La historia, maestra para el futuro
Vaya por delante que el texto apelaba a la prudencia con los pronósticos. Y, sobre todo, apelaba, «precisamente en tiempos de violentas convulsiones históricas», a reflexionar sobre la historia. Pero —se preguntaba— ¿no se trata de mirar al futuro? Y respondía: «Pienso que la reflexión sobre la historia, si es bien entendida, comprende ambas cosas: una mirada retrospectiva a lo anterior y, desde ahí, la reflexión sobre las posibilidades y las tareas de lo venidero, que sólo se pueden esclarecer si se abarca con la mirada un tramo mayor de camino y uno no se cierra ingenuamente en el hoy». Mirar hacia atrás, seguía explicando, permite evitar el espejismo de pensar que lo que vivimos hoy es algo único. Y nos enseña el camino recorrido, de modo que aprendemos a distinguir lo que permanece y lo que cambia. Y, así, podemos orientarnos o corregirnos en la tarea que tenemos por delante.
Ratzinger se remontaba a la Ilustración y la Revolución Francesa, con su rechazo de la historia y de la tradición, y sus ecos progresistas en ámbito católico, en Francia y Alemania. En este país destaca la figura de Johann Michael Sailer (1751-1832), teólogo y, en los últimos años de su vida, obispo de Ratisbona. Para explicar cómo era Sailer, Ratzinger cita a Antoine de Saint-Exupéry: «Sólo se ve bien con el corazón».
Poner el corazón en la fe y en la vida
Sailer, dice Ratzinger, era un hombre abierto a las cuestiones de su tiempo, conocía bien la tradición teológica y mística medieval, y sabía que el hombre sólo se adentra en sí mismo si se abre a la profunda enseñanza de su historia. «Y, sobre todo, Sailer no sólo pensaba, sino que vivía. (…) Sailer veía en profundidad porque tenía corazón. De él podría surgir algo nuevo, portador de futuro, porque vivía de lo permanente y porque ponía a disposición de este fin su vida y su propio ser». Y añade, como llegando a la cima de un itinerario: «Y con esto hemos llegado al punto decisivo: sólo quien se da a si mismo crea futuro». Cabe pensar, ahora por nuestra cuenta: ¿no es esto lo que ha hecho Joseph Ratzinger y sigue haciendo como Benedicto XVI?

● EN QUÉ CONSISTE
Escribe la continuación del texto sobre Ratzinger y la historia, a partir de su última frase. Los registros no tienen relación con el texto sobre Ratzinger y la historia.

● DATOS APORTADOS
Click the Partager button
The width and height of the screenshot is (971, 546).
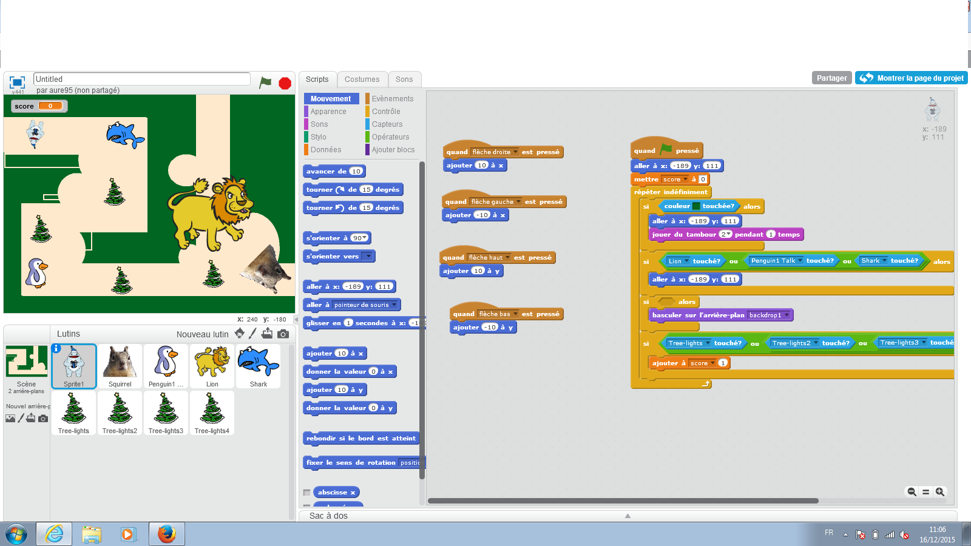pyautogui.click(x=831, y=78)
---
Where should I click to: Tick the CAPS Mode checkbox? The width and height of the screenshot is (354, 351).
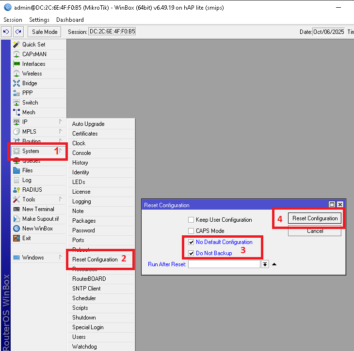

● RESULTADO DEL EJERCICIO
Así escribía sobre el futuro: «El futuro de la Iglesia puede venir, y vendrá también hoy, sólo de la fuerza de quienes tienen raíces profundas y viven de la plenitud pura de su fe. El futuro no vendrá de quienes sólo dan recetas. No vendrá de quienes sólo se adaptan al instante actual. No vendrá de quienes sólo critican a los demás y se toman a sí mismos como medida infalible. Tampoco vendrá de quienes eligen sólo el camino más cómodo, de quienes evitan la pasión de la fe y declaran falso y superado, tiranía y legalismo, todo lo que es exigente para el ser humano, lo que le causa dolor y le obliga a renunciar a sí mismo. Digámoslo de forma positiva: el futuro de la Iglesia, también esta ocasión, como siempre, quedará marcado de nuevo con el sello de los santos».
Hoy, añadía el teólogo en 1968, apenas podemos percibir aún a Dios. Y esto «se debe a que nos resulta muy fácil evitarnos a nosotros mismos y huir de la profundidad de nuestra existencia, anestesiados por cualquier comodidad».
Así como surgió de las ruinas de finales del siglo XVIII, también mañana, preveía Ratzinger, surgirá una Iglesia que «se hará pequeña, tendrá que empezar todo desde el principio. Ya no podrá llenar muchos de los edificios construidos en una coyuntura más favorable». Perderá adeptos y privilegios de que ha gozado socialmente. Dependerá mucho más de la iniciativa de cada uno de sus miembros. En medio de esos y otros cambios, encontrará de nuevo lo esencial. El proceso será costoso, largo y laborioso (como fue la salida del progresismo hasta la renovación del siglo XIX). Pero de él «surgirá, de una Iglesia interiorizada y simplificada, una gran fuerza, porque los seres humanos serán indeciblemente solitarios en un mundo plenamente planificado. Experimentarán, cuando Dios haya desaparecido totalmente para ellos, su absoluta y horrible pobreza».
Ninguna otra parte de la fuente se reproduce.